# EXERCISE REQUIREMENTS:
With the images removed, reproduce each entry below word for word.
Segment Start: RECORDS FOR THE EXERCISE
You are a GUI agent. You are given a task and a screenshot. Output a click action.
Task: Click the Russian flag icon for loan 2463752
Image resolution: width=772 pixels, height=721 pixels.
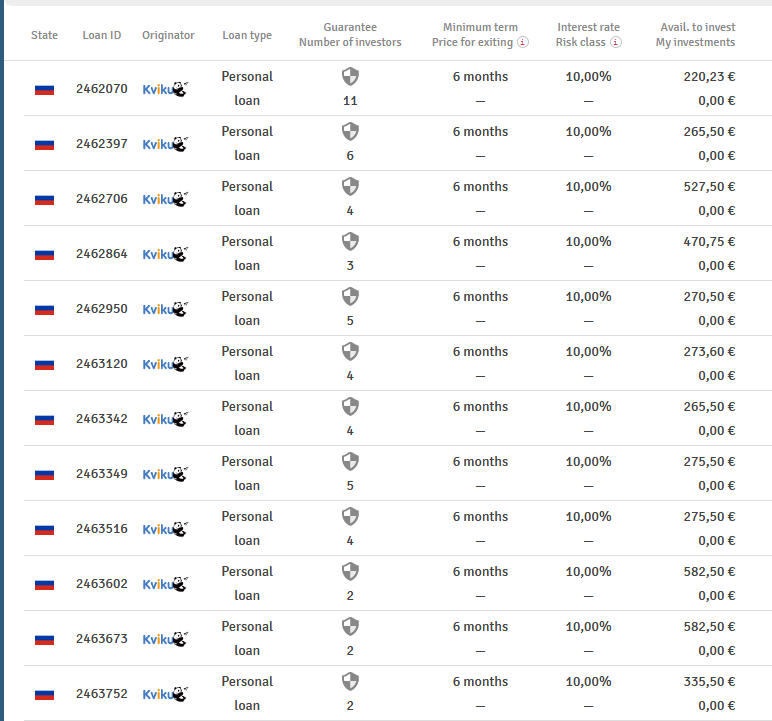coord(44,694)

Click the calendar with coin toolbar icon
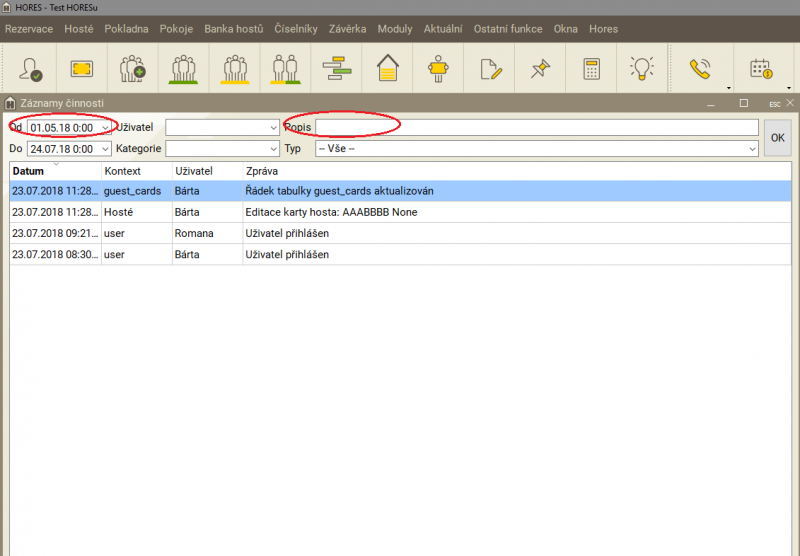pyautogui.click(x=760, y=69)
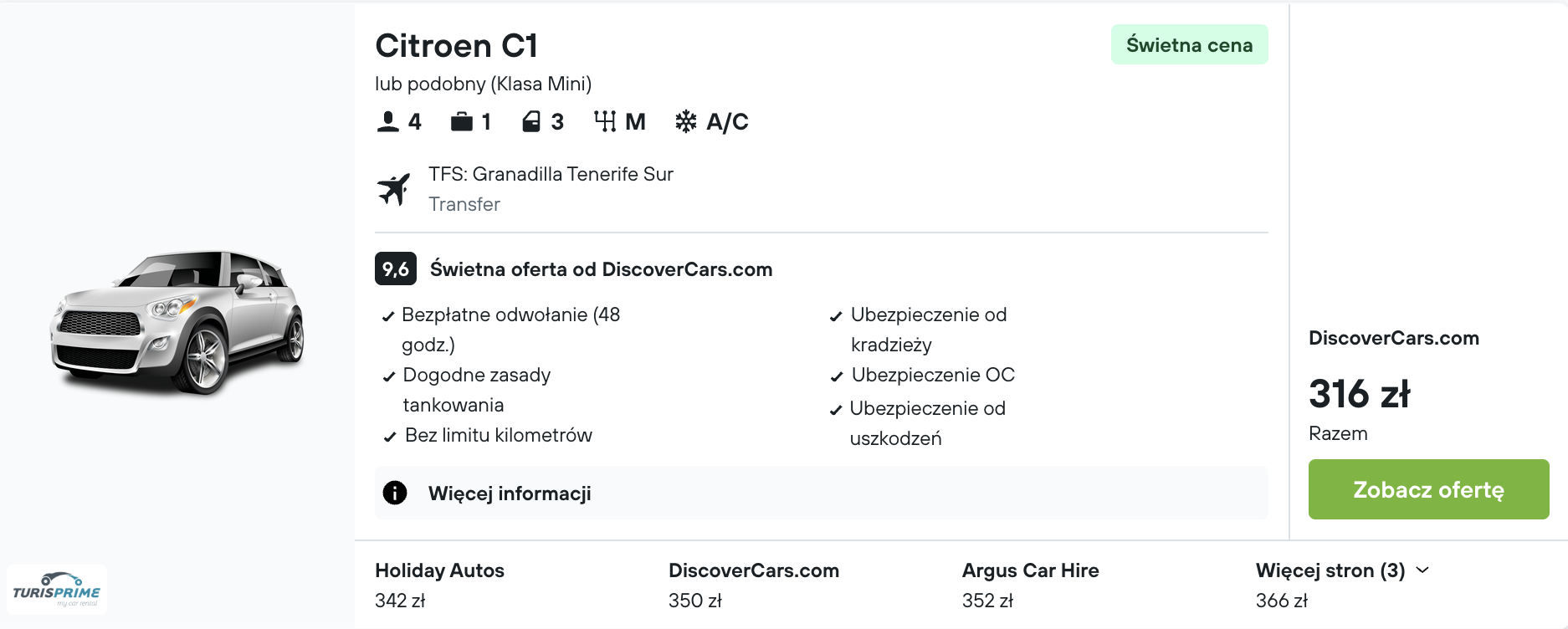
Task: Open the Citroen C1 title
Action: pos(456,46)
Segment End: RECORDS FOR THE EXERCISE
# ANSWER:
You are a GUI agent. You are given a task and a screenshot. Output a click action.
Task: Click the Russian flag icon for loan 2463752
Image resolution: width=772 pixels, height=721 pixels.
coord(44,694)

Click the calendar with coin toolbar icon
pyautogui.click(x=760, y=69)
Task: Open the Citroen C1 title
Action: pos(456,46)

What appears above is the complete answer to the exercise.